The many associations that set up awareness programmes on the dangers of alcohol mainly intervene on the effects of alcohol from a medical point of view by insisting on the chemical aspects with their biological and neurological consequences, etc.

However, the context has evolved in particular with the appearance of "premixes" or "alcopops" (alcoholic drinks, whose strong alcoholic taste is masked by the addition of sugar and flavourings) which young people consume in large quantities over a very short period of time. This phenomenon led the volunteers of these associations to question their usual methods and results. Moreover, the problem is being more and more recognised by political organisations.

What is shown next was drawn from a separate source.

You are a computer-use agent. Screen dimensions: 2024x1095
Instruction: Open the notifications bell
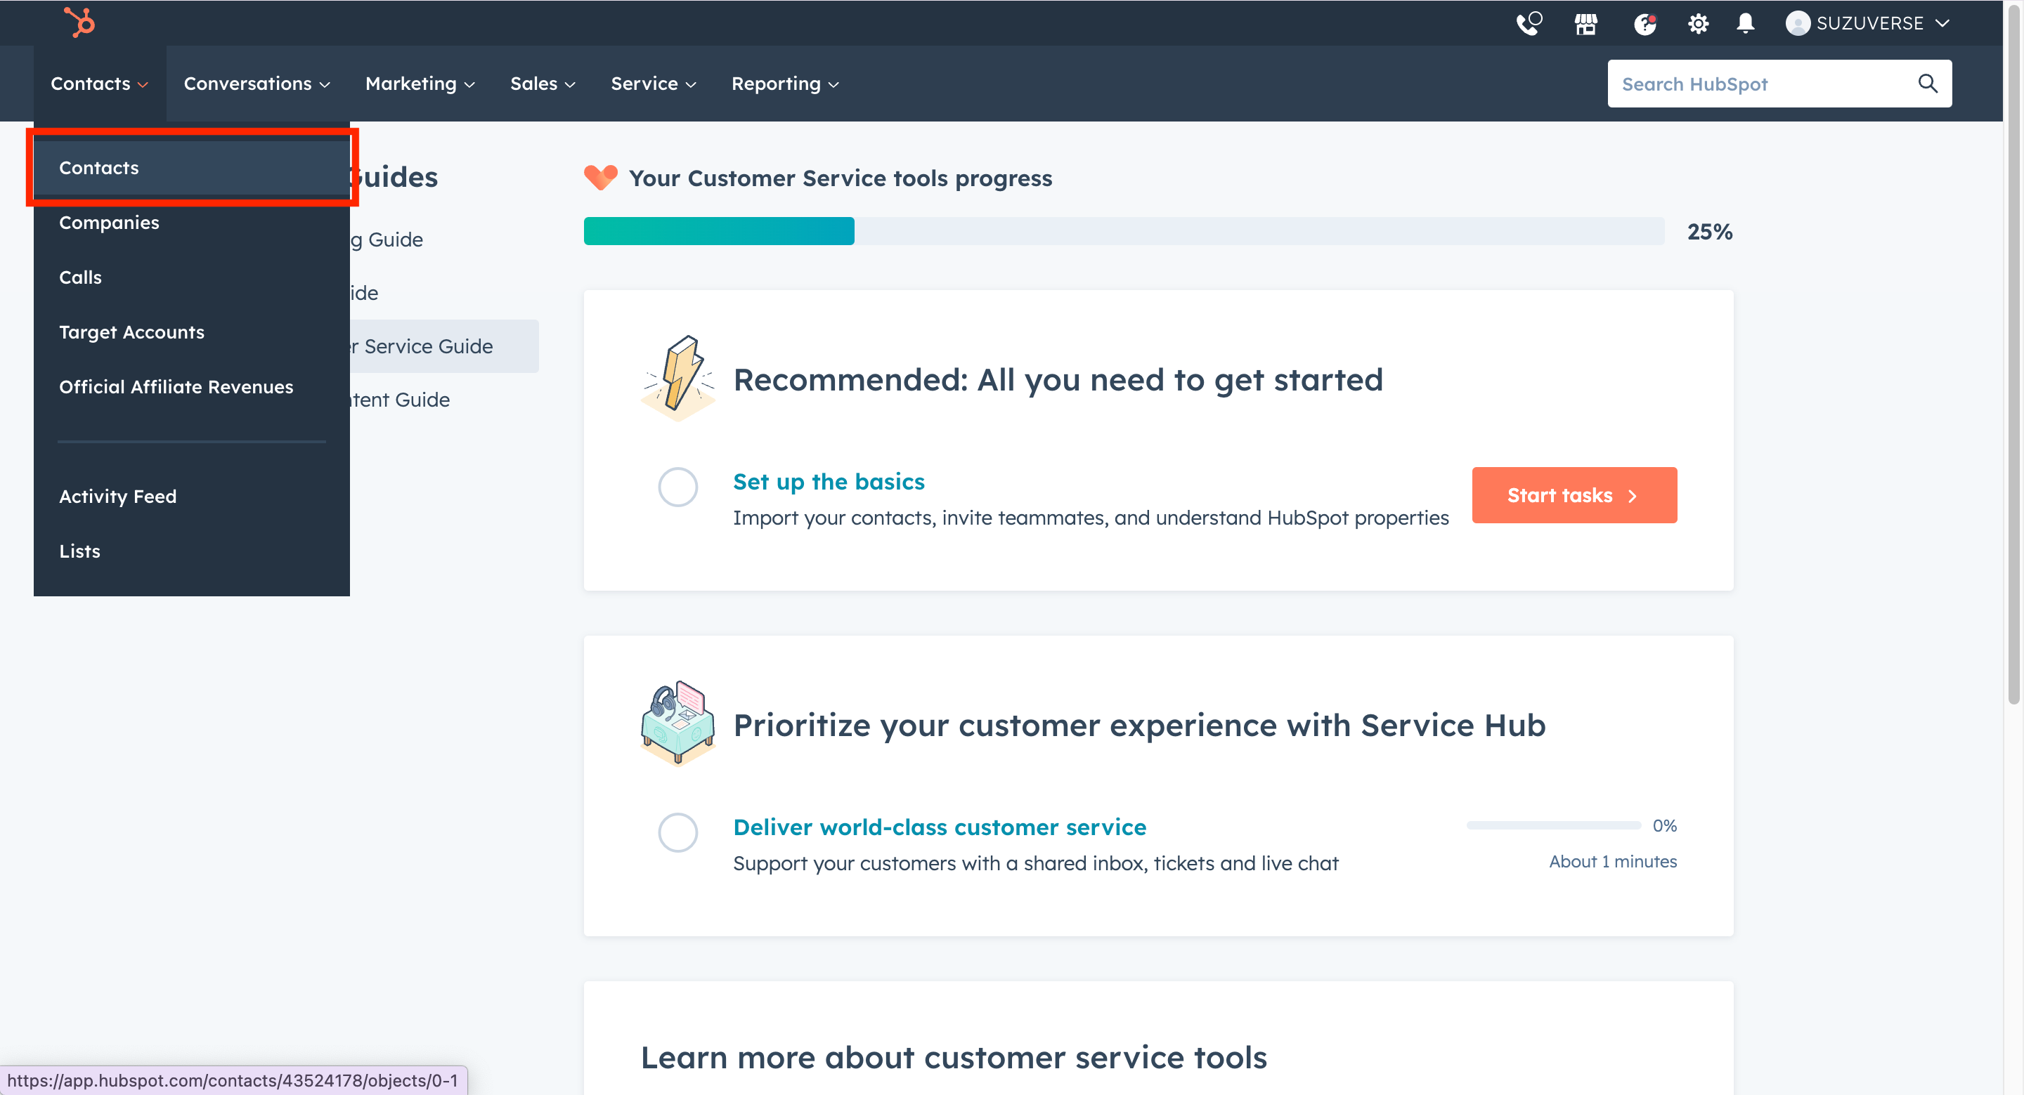click(x=1745, y=24)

Articles in major daily newspapers (Le Monde, Libération, etc.) regularly report on the awareness of the growing and direct influence of alcohol in various forms of violence that France and other European countries have experienced in recent years, in the suburbs, but also in small towns and rural areas.

By means of a strong, surprising and culturally appropriate contemporary work aimed at the population concerned, the aim of this commission was to "update" the means of preventing the harmful influence of alcohol consumption commonly known as ‘Binge drinking’.

The artwork

The work proposed by the artist Pierrick Sorin can be defined by three verbs: attract, move, inform. The work is a three-faceted dice. The two side-walls present "animated images", three superimposed screens with an effect of continuity from one screen to the other.

The front wall contains a window onto a miniature theatrical production, created according to the technique of "optical theatre". Small filmed characters appear in a real palpable setting. Thanks to computer programming, the virtual characters perform on real objects according to a scenario. The story is comic and tragic, like a dream that turns into a nightmare. Fatal tragedy follows laughter…

The artist

Born in 1960 in Nantes, Pierrick Sorin is a video artist. He makes short films and visual devices in which he makes fun, in a burlesque way, of human existence and artistic creation. A fervent practitioner of self-filming, he is often the sole actor in the stories he invents. In particular, he creates small "optical theatres", a mixture of ingenious DIY and new technologies, which allow him to appear as if by magic, in space, in the form of a small hologram and among real objects. His works have been presented in the most important places of contemporary art: Fondation Cartier, Centre Georges Pompidou, Tate Gallery in London, Guggenheim Museum in New York, Metropolitan Museum of photography in Tokyo... Pierrick Sorin's artistic attitude, while contemporary and intellectual, remains accessible to a wide public.